Azithromycin (Photo credit: Wikipedia)

It is widely used for bronchitis, sinus infections and pneumonia, and other common infections but seems to increase chances for sudden deadly heart problems. A rare but surprising risk found in a 14-year study. Also, antibiotics in the same class as Zithromax have been linked with sudden cardiac death. In the current study, patients those on Zithromax were about as healthy as those on other antibiotics, making it unlikely that an underlying condition might explain the increased death risk, researchers said.

Researchers analysis at Vanderbilt University indicates that there were 29 heart-related deaths among those who took Zithromax during five days of treatment. Their risk of death while taking the drug was more than double that of patients on another antibiotic, amoxicillin, or those who took none.
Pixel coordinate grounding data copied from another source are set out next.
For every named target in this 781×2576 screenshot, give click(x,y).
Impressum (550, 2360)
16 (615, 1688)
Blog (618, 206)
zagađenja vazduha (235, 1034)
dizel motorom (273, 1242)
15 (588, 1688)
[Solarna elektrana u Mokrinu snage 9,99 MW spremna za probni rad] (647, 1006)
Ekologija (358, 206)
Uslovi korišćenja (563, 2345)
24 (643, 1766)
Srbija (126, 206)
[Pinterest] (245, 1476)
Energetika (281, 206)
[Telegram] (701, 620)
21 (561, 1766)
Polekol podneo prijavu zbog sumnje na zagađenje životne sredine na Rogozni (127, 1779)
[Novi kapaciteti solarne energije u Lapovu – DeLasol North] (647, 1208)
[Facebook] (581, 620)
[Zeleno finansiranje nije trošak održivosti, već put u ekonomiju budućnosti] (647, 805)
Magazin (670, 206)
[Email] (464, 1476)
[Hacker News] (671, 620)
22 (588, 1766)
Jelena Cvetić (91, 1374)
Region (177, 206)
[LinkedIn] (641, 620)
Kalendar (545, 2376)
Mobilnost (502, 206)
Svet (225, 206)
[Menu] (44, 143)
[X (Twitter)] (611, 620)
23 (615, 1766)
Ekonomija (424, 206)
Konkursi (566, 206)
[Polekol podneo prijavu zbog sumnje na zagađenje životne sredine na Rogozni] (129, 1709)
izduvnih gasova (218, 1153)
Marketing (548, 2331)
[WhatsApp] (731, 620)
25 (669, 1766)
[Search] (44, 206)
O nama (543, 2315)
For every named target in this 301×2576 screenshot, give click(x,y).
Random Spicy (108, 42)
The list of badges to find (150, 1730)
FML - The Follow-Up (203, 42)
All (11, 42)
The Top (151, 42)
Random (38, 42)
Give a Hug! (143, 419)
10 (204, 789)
To compare risks, the researchers calculated that the number of deaths per 1 million courses of antibiotics would be about 85 among Zithromax patients versus 32 among amoxicillin patients and 30 among those on no antibiotics. The highest risks were in Zithromax patients with existing heart problems. Patients in each group started out with comparable risks for heart trouble, the researchers said. The results suggest there would be 47 extra heart-related deaths per 1 million courses of treatment with Zithromax. The risk of cardiovascular death was significantly greater with azithromycin than with ciprofloxacin but did not differ significantly from that with levofloxacin.

Dr. Harlan Krumholz, a Yale University health outcomes specialist who was not involved in the study said that “People need to recognize that the overall risk is low,”. More research is needed to confirm the findings, but still, he said patients with heart disease “should probably be steered away” from Zithromax for now.

At the same time, Dr. Bruce Psaty, a professor of medicine at the University of Washington, of opinion that doctors and patients need to know about the potential risks. He said the results also raise concerns about long-term use of Zithromax, which other research suggests could benefit people with severe lung disease. Additional research is needed to determine if that kind of use could be dangerous, he said.

The study appears in the New England Journal of Medicine. The National Heart, Lung and Blood Institute helped pay for the research. Wayne Ray, a Vanderbilt professor of medicine, studied the drug’s risks because of evidence linking it with potential heart rhythm problems.

Pfizer is committed to patients safety and issued a statement saying it would thoroughly review the study and “Patient safety is of the utmost importance to Pfizer and we continuously monitor the safety and efficacy of our products to ensure that the benefits and risks are accurately described,” the company said.